◆ **Material**:

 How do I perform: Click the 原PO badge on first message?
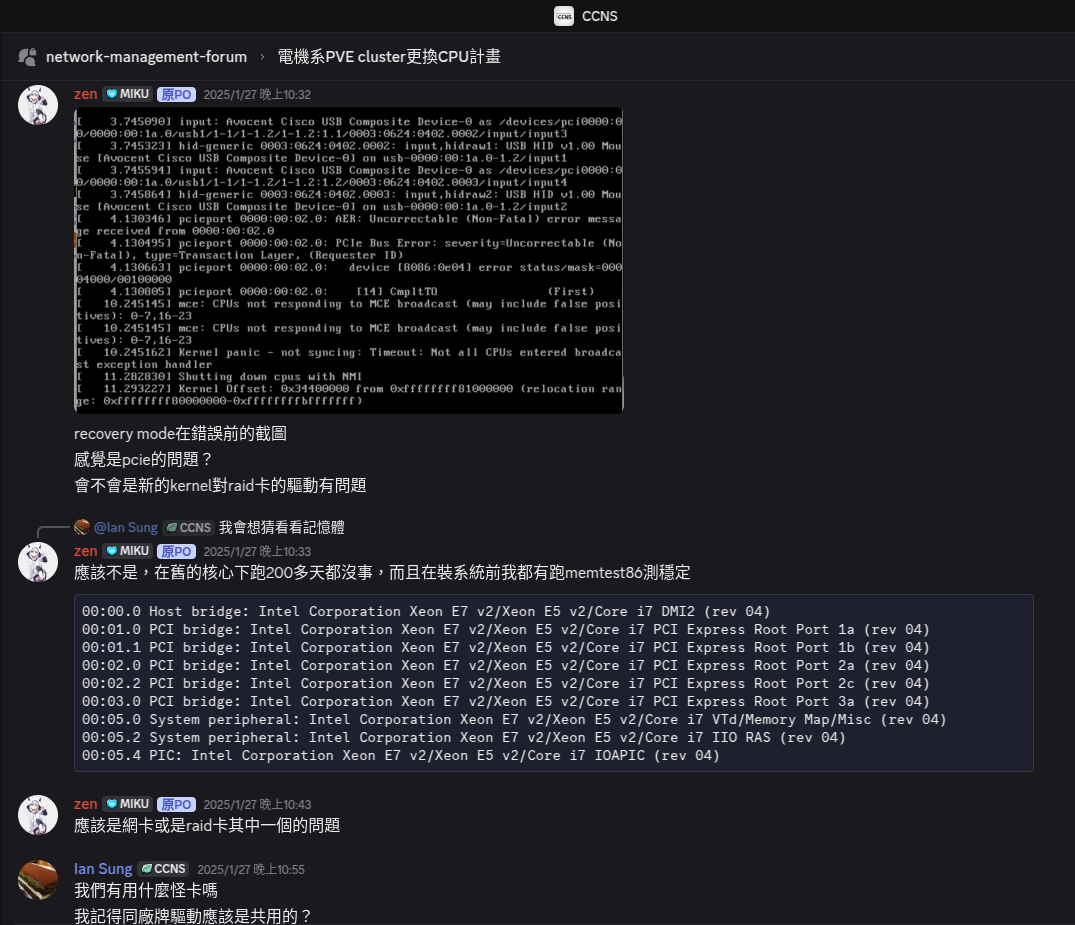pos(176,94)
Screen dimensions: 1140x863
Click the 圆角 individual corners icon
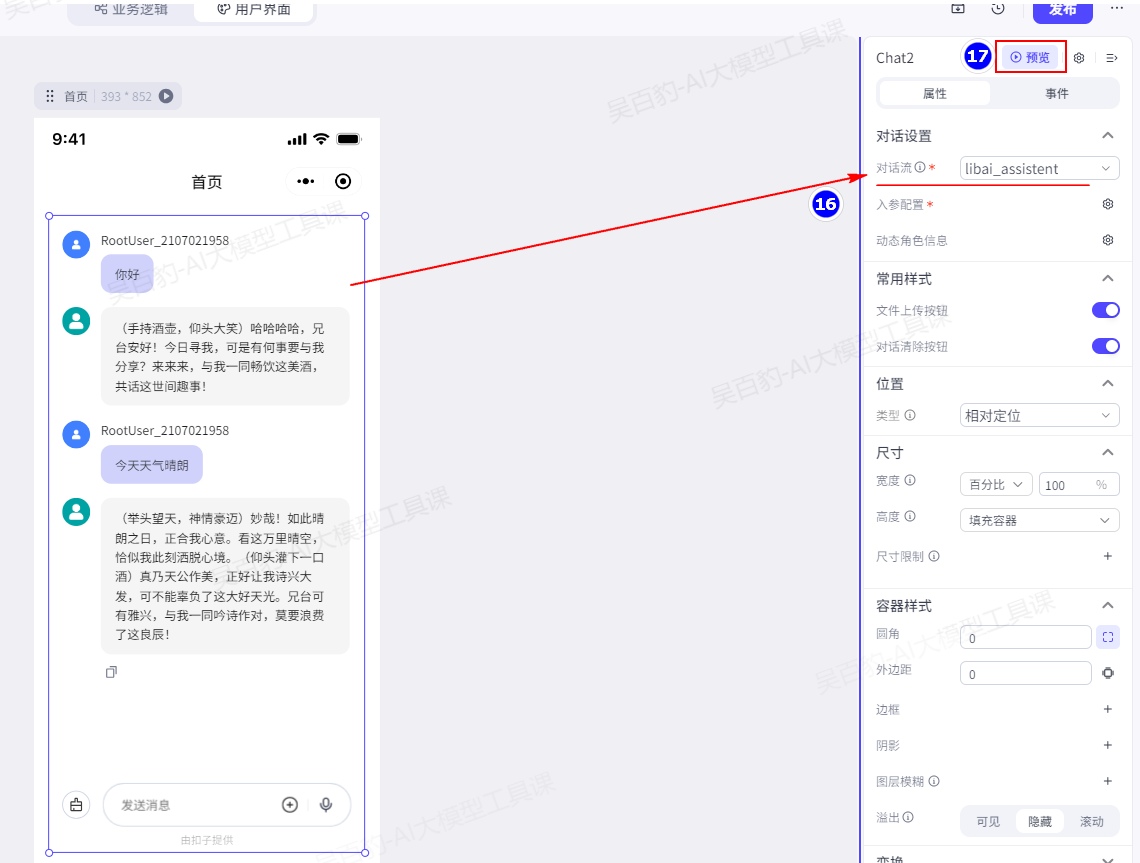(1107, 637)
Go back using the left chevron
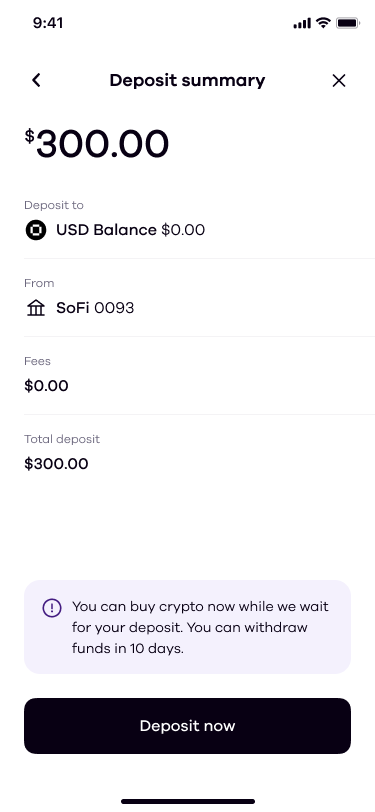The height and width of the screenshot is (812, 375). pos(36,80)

◆ **Problema a resolver**: Reproduza sem nenhuma alteração todas as linhas dos registros acima, omitindo as imagens.

◆ **Resultado da tarefa**:
 How do I perform: Click the 原PO badge on first message?
pos(176,94)
Screen dimensions: 1140x863
Click the 圆角 individual corners icon
(1107, 637)
Go back using the left chevron
The height and width of the screenshot is (812, 375). pos(36,80)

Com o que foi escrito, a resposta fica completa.